───── DATA

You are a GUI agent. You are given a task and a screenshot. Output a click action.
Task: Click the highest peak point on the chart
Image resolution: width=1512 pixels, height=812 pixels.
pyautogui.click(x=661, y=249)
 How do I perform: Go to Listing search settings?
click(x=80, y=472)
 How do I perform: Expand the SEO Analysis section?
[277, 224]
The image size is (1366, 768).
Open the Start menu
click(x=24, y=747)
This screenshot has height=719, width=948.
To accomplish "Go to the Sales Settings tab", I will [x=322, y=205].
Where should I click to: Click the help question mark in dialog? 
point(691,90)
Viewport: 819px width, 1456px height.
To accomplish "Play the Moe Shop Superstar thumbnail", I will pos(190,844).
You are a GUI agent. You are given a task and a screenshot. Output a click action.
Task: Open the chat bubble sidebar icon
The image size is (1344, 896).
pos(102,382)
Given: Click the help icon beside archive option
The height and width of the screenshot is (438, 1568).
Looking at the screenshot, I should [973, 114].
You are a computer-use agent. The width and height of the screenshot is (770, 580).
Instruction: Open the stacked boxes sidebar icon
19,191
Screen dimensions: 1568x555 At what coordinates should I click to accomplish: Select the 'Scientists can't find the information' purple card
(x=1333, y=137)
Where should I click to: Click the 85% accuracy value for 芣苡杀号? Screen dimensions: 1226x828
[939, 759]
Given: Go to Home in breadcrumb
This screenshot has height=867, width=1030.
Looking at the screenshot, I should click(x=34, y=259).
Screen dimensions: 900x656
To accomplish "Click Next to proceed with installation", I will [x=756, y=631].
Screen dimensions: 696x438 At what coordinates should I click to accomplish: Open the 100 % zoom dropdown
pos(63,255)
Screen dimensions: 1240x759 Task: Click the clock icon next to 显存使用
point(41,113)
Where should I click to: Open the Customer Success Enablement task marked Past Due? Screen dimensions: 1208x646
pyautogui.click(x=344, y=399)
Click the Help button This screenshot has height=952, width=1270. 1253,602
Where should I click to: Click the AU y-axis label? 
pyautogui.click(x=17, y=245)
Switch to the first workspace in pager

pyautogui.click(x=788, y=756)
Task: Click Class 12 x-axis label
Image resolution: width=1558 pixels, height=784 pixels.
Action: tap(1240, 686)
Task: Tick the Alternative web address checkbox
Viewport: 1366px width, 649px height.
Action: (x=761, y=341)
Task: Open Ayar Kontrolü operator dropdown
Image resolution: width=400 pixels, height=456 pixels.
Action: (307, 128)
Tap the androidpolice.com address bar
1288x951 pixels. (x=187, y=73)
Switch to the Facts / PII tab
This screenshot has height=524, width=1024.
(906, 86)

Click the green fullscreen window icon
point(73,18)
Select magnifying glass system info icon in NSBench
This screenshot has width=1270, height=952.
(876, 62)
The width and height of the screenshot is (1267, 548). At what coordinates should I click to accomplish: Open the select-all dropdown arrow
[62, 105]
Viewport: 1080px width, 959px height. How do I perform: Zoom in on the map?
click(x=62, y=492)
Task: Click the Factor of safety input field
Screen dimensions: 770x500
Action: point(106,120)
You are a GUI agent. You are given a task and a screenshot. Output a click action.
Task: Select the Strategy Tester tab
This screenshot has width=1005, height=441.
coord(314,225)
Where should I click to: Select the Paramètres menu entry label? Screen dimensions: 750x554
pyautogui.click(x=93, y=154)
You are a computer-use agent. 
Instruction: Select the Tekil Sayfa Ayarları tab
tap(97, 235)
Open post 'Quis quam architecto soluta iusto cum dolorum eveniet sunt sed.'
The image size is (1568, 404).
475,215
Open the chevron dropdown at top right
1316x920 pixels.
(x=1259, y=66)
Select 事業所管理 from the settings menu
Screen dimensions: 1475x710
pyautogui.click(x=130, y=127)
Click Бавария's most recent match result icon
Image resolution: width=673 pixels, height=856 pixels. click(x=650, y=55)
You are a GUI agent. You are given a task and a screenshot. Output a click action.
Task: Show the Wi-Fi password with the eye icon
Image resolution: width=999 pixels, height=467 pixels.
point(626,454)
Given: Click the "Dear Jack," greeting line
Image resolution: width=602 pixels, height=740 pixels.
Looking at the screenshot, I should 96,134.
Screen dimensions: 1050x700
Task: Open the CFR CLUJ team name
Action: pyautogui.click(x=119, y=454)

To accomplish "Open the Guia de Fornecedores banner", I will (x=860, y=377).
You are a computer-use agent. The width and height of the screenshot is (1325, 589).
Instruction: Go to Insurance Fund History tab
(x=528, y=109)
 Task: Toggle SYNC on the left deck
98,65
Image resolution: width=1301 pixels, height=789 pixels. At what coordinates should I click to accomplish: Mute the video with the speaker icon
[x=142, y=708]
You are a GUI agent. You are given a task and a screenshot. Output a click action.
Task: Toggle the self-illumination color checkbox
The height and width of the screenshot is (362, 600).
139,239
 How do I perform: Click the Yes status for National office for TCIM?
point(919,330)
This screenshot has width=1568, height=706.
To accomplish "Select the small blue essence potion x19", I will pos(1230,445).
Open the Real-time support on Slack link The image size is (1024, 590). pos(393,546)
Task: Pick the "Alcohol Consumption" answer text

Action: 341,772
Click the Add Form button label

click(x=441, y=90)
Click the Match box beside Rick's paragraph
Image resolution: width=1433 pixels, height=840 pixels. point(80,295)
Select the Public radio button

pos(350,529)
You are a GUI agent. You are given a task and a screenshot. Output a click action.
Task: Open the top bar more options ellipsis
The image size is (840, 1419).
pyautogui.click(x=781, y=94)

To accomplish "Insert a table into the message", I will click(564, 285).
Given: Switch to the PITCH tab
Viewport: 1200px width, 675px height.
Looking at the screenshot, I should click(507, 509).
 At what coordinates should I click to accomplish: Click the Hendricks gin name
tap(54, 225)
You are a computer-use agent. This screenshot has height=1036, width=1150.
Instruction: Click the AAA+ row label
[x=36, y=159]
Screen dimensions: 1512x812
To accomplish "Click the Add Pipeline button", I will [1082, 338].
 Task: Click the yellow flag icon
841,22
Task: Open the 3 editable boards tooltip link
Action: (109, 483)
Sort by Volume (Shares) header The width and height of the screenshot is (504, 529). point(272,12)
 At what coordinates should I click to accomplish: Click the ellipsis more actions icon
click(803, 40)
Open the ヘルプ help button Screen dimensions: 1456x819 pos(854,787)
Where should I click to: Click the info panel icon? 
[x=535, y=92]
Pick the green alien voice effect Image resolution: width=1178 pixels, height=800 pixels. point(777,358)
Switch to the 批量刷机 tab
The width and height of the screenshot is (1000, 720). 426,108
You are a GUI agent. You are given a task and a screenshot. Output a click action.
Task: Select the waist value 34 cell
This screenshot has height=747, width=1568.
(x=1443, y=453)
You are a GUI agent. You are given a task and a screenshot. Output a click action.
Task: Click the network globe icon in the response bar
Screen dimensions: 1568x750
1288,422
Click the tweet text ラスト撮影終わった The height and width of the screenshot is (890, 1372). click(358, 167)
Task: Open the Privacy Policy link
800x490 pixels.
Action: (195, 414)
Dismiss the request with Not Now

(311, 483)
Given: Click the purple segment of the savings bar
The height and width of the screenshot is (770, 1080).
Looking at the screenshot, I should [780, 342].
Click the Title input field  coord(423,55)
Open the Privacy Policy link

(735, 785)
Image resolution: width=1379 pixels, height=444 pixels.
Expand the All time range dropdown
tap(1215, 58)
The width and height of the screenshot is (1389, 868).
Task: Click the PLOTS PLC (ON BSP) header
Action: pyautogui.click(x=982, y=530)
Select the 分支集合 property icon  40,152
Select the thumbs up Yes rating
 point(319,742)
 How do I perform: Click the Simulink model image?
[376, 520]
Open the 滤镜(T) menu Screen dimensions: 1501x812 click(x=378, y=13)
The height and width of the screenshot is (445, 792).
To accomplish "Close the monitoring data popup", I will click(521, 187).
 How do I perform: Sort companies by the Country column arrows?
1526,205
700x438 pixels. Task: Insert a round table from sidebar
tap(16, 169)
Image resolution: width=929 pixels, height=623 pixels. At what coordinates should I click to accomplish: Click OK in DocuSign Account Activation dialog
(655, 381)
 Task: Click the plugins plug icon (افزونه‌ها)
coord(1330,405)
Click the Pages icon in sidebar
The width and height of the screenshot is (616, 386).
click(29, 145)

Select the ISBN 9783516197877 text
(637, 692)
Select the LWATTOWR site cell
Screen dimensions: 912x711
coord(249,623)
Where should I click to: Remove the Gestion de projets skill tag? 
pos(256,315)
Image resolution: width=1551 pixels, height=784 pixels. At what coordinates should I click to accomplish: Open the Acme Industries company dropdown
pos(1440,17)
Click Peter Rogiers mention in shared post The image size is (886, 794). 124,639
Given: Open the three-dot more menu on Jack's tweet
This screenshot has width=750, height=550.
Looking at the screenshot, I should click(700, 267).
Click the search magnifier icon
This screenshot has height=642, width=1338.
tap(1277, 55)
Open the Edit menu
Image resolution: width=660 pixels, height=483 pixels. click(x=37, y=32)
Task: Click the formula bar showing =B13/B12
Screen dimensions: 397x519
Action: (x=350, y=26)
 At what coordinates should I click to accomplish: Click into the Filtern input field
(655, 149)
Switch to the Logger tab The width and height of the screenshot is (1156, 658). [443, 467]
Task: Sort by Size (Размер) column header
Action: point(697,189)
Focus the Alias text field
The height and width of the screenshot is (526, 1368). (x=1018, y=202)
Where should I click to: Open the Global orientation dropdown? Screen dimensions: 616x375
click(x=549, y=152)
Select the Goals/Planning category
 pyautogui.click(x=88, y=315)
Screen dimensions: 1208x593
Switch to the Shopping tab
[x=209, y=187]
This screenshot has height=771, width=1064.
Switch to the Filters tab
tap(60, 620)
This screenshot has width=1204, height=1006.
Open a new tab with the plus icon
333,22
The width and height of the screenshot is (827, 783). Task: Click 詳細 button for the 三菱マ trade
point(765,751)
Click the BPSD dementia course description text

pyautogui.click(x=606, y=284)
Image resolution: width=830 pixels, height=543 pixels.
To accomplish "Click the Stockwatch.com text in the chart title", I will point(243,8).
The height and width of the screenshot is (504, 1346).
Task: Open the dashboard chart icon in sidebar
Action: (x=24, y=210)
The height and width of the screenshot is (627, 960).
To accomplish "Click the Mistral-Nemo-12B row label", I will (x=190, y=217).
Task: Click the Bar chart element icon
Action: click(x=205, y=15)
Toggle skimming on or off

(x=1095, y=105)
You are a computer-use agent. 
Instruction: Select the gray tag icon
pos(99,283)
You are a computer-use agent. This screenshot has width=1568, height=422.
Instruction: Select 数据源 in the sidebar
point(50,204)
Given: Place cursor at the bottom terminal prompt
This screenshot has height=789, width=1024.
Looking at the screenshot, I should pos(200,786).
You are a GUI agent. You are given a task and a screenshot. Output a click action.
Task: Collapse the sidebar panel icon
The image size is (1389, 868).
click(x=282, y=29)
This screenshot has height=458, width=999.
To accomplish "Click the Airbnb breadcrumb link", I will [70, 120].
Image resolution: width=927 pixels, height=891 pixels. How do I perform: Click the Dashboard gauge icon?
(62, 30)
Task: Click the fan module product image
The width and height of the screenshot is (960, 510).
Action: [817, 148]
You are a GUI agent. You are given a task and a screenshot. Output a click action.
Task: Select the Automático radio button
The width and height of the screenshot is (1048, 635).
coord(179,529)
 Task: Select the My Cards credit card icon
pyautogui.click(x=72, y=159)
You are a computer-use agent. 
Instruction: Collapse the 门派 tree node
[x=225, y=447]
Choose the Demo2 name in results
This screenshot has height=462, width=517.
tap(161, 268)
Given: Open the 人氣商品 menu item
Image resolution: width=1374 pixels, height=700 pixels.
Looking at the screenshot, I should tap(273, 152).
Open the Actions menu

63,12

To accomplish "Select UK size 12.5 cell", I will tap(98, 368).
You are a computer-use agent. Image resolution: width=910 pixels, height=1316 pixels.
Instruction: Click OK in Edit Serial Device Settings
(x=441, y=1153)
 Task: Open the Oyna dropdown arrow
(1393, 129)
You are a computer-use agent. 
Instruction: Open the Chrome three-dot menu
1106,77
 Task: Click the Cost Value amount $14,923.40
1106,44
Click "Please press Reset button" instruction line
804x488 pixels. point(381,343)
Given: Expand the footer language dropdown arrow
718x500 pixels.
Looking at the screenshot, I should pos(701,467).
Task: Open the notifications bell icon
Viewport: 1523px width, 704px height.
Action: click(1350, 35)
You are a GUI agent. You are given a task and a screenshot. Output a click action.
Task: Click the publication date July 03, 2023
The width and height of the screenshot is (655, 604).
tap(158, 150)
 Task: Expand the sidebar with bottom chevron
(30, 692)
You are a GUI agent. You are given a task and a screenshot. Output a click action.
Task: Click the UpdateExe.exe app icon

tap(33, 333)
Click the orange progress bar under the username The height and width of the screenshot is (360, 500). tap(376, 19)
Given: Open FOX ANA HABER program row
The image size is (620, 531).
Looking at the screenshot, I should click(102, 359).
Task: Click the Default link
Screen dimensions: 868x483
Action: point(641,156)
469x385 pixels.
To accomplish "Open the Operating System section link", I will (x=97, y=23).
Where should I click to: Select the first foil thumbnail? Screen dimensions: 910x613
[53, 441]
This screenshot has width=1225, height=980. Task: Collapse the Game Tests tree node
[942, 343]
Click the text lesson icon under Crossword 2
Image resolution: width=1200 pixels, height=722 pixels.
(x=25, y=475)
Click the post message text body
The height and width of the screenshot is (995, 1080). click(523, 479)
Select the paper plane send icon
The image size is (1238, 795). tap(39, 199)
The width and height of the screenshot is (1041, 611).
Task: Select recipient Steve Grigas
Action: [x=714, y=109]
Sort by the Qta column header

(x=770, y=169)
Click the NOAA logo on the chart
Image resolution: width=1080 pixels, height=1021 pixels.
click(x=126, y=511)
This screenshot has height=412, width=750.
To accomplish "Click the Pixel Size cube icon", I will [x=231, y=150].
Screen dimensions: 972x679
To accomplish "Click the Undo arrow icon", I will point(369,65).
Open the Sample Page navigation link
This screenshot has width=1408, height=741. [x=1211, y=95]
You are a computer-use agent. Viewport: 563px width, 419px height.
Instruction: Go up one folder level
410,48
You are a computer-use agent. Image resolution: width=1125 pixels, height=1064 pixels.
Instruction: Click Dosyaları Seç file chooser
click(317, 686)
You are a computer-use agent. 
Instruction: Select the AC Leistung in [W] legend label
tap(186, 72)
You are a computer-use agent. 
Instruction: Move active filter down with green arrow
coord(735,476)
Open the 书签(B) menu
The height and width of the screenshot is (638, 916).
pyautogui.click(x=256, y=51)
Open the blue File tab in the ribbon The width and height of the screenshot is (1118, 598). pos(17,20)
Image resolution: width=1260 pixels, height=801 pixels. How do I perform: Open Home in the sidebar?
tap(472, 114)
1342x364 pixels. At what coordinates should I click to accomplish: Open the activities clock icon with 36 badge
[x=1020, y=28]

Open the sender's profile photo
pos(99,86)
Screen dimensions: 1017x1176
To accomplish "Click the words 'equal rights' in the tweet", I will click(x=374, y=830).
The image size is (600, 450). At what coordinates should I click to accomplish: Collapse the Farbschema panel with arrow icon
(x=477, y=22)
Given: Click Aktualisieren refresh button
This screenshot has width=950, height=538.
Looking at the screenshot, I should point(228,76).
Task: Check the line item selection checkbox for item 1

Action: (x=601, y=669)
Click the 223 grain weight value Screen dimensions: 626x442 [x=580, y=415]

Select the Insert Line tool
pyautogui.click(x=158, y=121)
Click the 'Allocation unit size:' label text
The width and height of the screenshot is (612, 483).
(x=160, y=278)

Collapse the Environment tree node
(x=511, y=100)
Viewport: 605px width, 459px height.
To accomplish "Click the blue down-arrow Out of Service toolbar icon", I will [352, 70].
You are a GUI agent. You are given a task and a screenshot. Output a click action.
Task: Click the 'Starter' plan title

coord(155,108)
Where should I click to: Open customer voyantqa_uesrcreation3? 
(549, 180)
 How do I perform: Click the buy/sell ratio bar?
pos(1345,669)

──────────

## TASK STATEMENT
Go through the listing above and write out exactly the lines starting with the one holding "Hendricks gin name" and running through the one holding "Pick the green", ends included, and no others.

## WRITTEN SOLUTION
 At what coordinates should I click to accomplish: Click the Hendricks gin name
tap(54, 225)
You are a computer-use agent. This screenshot has height=1036, width=1150.
Instruction: Click the AAA+ row label
[x=36, y=159]
Screen dimensions: 1512x812
To accomplish "Click the Add Pipeline button", I will [1082, 338].
 Task: Click the yellow flag icon
841,22
Task: Open the 3 editable boards tooltip link
Action: (109, 483)
Sort by Volume (Shares) header The width and height of the screenshot is (504, 529). point(272,12)
 At what coordinates should I click to accomplish: Click the ellipsis more actions icon
click(803, 40)
Open the ヘルプ help button Screen dimensions: 1456x819 pos(854,787)
Where should I click to: Click the info panel icon? 
[x=535, y=92]
Pick the green alien voice effect Image resolution: width=1178 pixels, height=800 pixels. point(777,358)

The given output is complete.